REQUIRED ACTION - From the line containing "Task: Open the Iraq team link" through the last line of the entries below, transcribe each line exactly, excluding any picture.

─── DATASET RECORDS ───

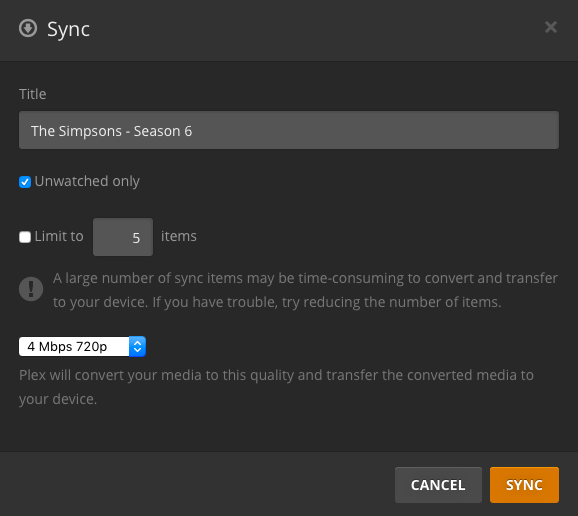
Task: Click the CANCEL button
Action: (438, 485)
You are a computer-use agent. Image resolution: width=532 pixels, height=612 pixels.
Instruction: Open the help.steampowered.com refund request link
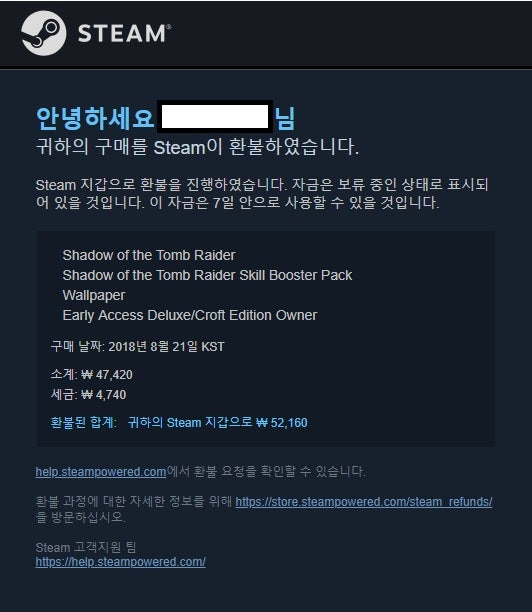click(x=101, y=471)

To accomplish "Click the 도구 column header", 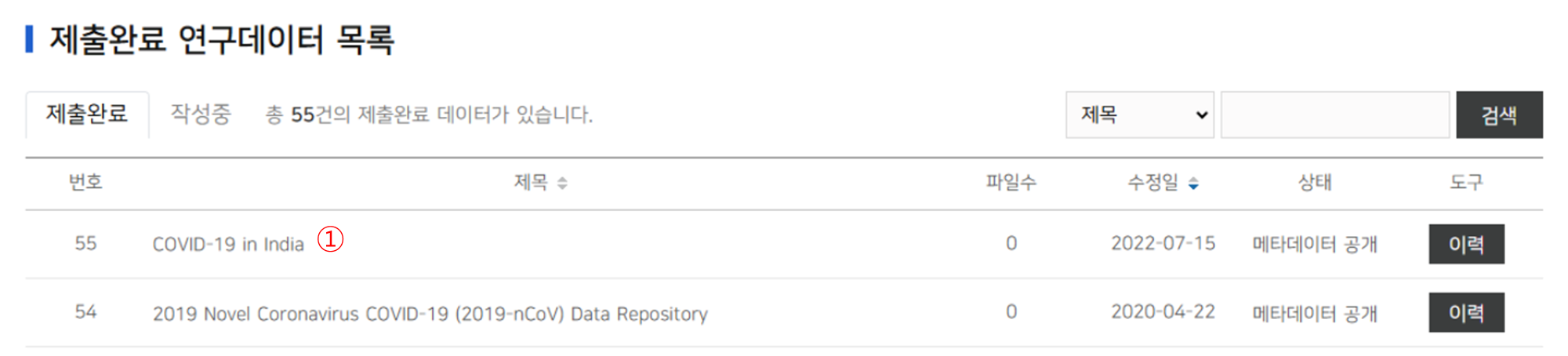I will [x=1466, y=183].
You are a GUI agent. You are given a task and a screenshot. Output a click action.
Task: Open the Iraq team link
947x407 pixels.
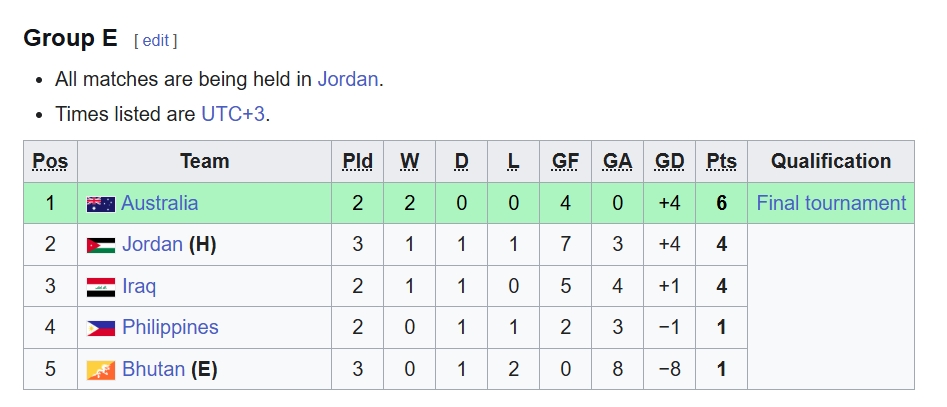coord(139,286)
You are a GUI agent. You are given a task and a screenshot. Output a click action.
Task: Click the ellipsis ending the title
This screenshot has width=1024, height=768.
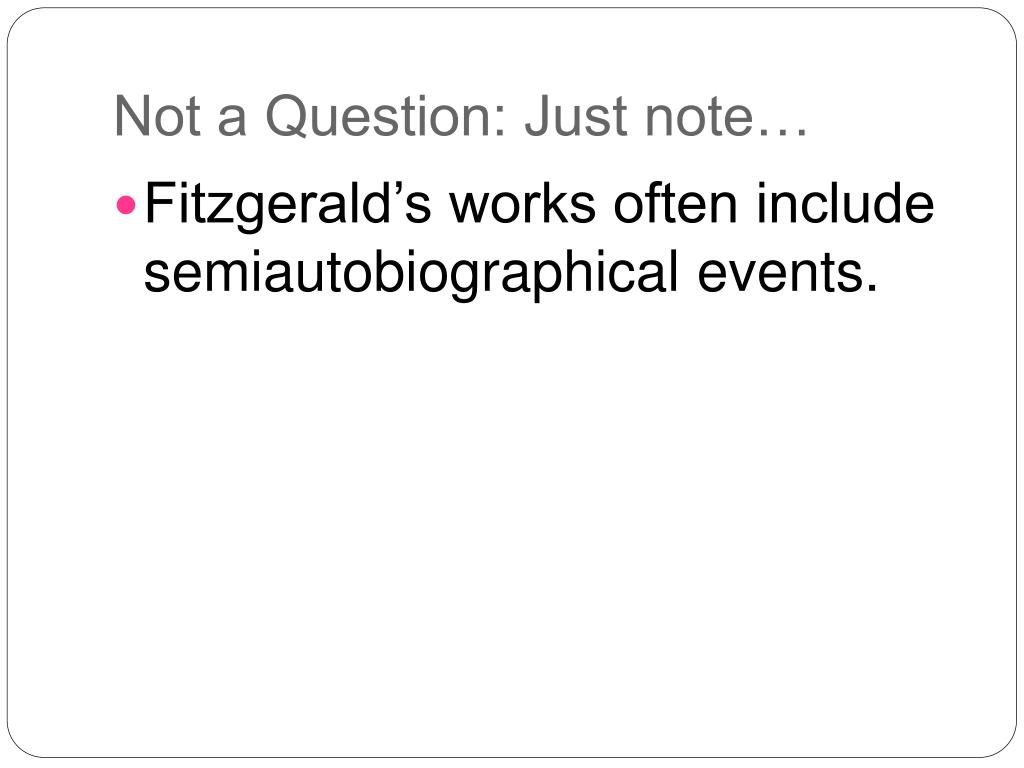[x=783, y=133]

───

ANSWER FOR THIS EXERCISE -
Task: Open the Iraq team link
947x407 pixels.
coord(139,286)
You are a GUI agent. You are given a task and a screenshot. Output a click action.
Task: Click the ellipsis ending the title
This screenshot has width=1024, height=768.
[x=783, y=133]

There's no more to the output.